# [Problem A]
Duplicate the part of the article on pediatric CNS tumor care starting at "The findings in" and ending at "or core services.".
# [Problem B]
In the article on pediatric CNS tumor care, how many pediatric patients' data did researchers review?
# [Problem C]
Resume the article on pediatric CNS tumor care from where it stops.

# [Passage for review]
A 12-year retrospective study of pediatric neurosurgical operations for central nervous system (CNS) tumors revealed uniformity in treatment and survival outcomes between self-identifying Caucasian and African-American patients, but a marked disparity in missed core follow-up appointments.
This study is part of a larger initiative by the Surgical Outcomes Center for Kids (SOCKs) at Monroe Carell Jr. Children’s Hospital at Vanderbilt to identify and address racial and socioeconomic disparities in pediatric patients undergoing operative treatment.
The findings in CNS tumor patients suggest a pattern that may impact outcomes for other conditions, said senior investigator Jay Wellons, M.D., chief of the Division of Pediatric Neurosurgery at Children’s Hospital. “Together, we hope these types of studies will lead to timely interventions for a greater number of children and more effective use of health care dollars.”
Equal Health Outcomes, Unequal Follow-up
Researchers reviewed data on 198 pediatric patients initially treated for a primary CNS tumor at Children’s Hospital, looking at disparities in initial and follow-up care as well as survival between African-American and Caucasian patients. Primary outcomes included time from symptom presentation to initial neurosurgical consultation and percentage of missed follow-up visits for ancillary or core services.

# [Recorded information]
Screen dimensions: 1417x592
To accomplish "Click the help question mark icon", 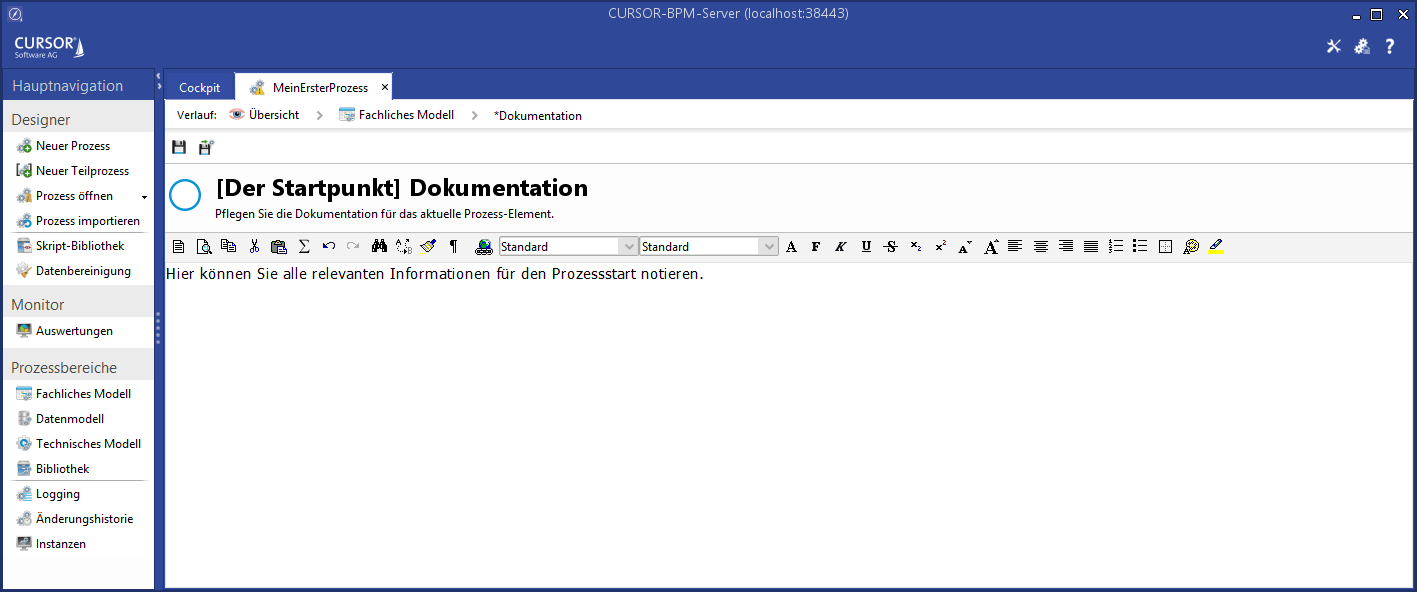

# [Answer area A]
The findings in CNS tumor patients suggest a pattern that may impact outcomes for other conditions, said senior investigator Jay Wellons, M.D., chief of the Division of Pediatric Neurosurgery at Children’s Hospital. “Together, we hope these types of studies will lead to timely interventions for a greater number of children and more effective use of health care dollars.”
Equal Health Outcomes, Unequal Follow-up
Researchers reviewed data on 198 pediatric patients initially treated for a primary CNS tumor at Children’s Hospital, looking at disparities in initial and follow-up care as well as survival between African-American and Caucasian patients. Primary outcomes included time from symptom presentation to initial neurosurgical consultation and percentage of missed follow-up visits for ancillary or core services.

# [Answer area B]
198

# [Answer area C]
No significant difference was found in the median time (30 days) from symptom onset to initial presentation. Moreover, no difference was found in survival or other health outcomes.
Marked differences were found in core follow-up visit adherence. African-American families missed a median of 11.76 percent of appointments, compared with 3.25 percent among Caucasian patients. There was a significant correlation between insurance status and missed core visits, but no significant associations between missed visits and ethnicity, sex, median income or distance to the treatment center.
“We want to paint a broad picture of how to engage families across each of these conditions, whether symptoms are more insidious or more acute in their presentation, and then look specifically at how to make an impact.”
Variation by Condition
The findings present an interesting comparison with Wellons’ earlier research on race and craniosynostosis (skull shape abnormalities). With craniosynostosis, the disparity manifested as a delay in time to presentation among African-American infants. Once care began, time to surgical intervention and follow-up were similar.
“Health care disparity is different depending on the disease. With a brain tumor, the symptoms are acute. Parents get their children to a doctor’s office or to the ER,” Wellons said. “With craniosynostosis, the changes seen in skull growth are slower, less obvious early on.”
Developing customized strategies to improve care based on the disease process is a key focus of SOCKs. “We want to paint a broad picture of how to engage families across each of these conditions, whether symptoms are more insidious or more acute in their presentation, and then look specifically at how to make an impact,” Wellons said.
Both studies are helping advance SOCKs efforts to improve follow-up care and family engagement, Wellons explains.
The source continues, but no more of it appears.